Script 813: SBA Campaign Pacing with Rec. Budget and Current Budget

Purpose:

The Python script optimizes campaign budget allocation to minimize lost impression share due to budget constraints by calculating recommended daily budgets based on historical spend, remaining budget, and pacing compliance.

To Elaborate

The script addresses the challenge of efficiently allocating campaign budgets to minimize lost impression share due to budget limitations. It calculates recommended daily budgets for campaigns by considering factors such as historical spend, remaining budget, and pacing compliance. The script groups campaigns by Salesforce Item ID and allocates budgets based on remaining weekdays in the month, historical spend potential, and minimum daily budget requirements. It excludes inactive or expired campaigns and adjusts budgets to ensure they meet minimum daily requirements. The script aims to optimize budget allocation to improve campaign performance and reduce lost impression share.

Walking Through the Code

Initialization and Setup:
- The script begins by checking if it is running on a server or locally, loading necessary data from a pickle file if running locally.

● ● ● ● ● ● ●

## [REQUIRED TASK A]
Rewrite everything from the start of the listing down to the line containing "pos(609,324)", requests included, shifting each coordinate in the answers by adding 29 to it.
The budget pacing script description and the listing have no connection to each other.

## [RAW RECORDS]

● ● ● ● ● ● ●

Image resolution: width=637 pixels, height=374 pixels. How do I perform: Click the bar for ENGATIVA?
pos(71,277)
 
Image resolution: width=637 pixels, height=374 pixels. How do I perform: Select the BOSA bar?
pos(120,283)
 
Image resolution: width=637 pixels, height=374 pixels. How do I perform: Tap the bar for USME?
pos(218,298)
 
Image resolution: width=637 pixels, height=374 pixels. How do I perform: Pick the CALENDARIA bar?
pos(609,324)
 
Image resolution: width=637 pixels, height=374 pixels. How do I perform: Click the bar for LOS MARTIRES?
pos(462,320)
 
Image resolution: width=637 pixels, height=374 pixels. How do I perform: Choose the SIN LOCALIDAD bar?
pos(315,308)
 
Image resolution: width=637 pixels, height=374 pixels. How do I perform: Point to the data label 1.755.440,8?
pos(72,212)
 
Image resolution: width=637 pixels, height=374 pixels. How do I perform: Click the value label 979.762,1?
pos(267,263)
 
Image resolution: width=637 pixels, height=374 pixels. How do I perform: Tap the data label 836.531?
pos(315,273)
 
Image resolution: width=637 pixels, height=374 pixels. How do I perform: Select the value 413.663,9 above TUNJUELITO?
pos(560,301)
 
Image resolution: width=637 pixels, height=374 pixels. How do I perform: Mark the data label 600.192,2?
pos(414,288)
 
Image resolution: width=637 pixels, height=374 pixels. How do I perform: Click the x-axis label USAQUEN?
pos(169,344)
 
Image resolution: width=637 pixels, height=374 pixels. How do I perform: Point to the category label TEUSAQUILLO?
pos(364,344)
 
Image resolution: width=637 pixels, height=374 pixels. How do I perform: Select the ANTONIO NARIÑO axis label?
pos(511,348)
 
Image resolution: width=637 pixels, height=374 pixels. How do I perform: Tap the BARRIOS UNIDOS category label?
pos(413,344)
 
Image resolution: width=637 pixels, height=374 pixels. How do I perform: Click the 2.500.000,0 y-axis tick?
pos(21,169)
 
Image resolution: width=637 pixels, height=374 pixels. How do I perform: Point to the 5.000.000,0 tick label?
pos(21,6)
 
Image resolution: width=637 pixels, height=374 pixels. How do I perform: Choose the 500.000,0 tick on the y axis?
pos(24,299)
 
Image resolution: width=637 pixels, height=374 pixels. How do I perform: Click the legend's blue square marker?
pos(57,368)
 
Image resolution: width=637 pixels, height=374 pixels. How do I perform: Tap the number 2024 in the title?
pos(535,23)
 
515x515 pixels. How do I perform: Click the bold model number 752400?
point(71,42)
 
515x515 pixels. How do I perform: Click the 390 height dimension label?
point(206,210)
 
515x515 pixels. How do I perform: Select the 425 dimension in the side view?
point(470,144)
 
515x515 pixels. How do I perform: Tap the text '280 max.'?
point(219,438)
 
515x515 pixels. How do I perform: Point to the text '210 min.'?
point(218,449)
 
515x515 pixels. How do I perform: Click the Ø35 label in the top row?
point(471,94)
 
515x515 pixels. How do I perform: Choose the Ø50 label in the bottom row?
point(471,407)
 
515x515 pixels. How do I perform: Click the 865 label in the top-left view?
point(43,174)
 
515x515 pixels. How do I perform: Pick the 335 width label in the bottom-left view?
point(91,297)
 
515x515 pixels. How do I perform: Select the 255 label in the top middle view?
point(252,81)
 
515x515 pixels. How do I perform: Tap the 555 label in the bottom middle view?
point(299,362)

● ● ● ● ● ● ●

## [REQUIRED TASK B]
Duplicate the budget pacing script description in full, word for word.

## [FULL RESPONSE A]
Image resolution: width=637 pixels, height=374 pixels. How do I perform: Click the bar for ENGATIVA?
pos(100,306)
 
Image resolution: width=637 pixels, height=374 pixels. How do I perform: Select the BOSA bar?
pos(149,312)
 
Image resolution: width=637 pixels, height=374 pixels. How do I perform: Tap the bar for USME?
pos(247,327)
 
Image resolution: width=637 pixels, height=374 pixels. How do I perform: Pick the CALENDARIA bar?
pos(638,353)

## [FULL RESPONSE B]
Script 813: SBA Campaign Pacing with Rec. Budget and Current Budget

Purpose:

The Python script optimizes campaign budget allocation to minimize lost impression share due to budget constraints by calculating recommended daily budgets based on historical spend, remaining budget, and pacing compliance.

To Elaborate

The script addresses the challenge of efficiently allocating campaign budgets to minimize lost impression share due to budget limitations. It calculates recommended daily budgets for campaigns by considering factors such as historical spend, remaining budget, and pacing compliance. The script groups campaigns by Salesforce Item ID and allocates budgets based on remaining weekdays in the month, historical spend potential, and minimum daily budget requirements. It excludes inactive or expired campaigns and adjusts budgets to ensure they meet minimum daily requirements. The script aims to optimize budget allocation to improve campaign performance and reduce lost impression share.

Walking Through the Code

Initialization and Setup:
- The script begins by checking if it is running on a server or locally, loading necessary data from a pickle file if running locally.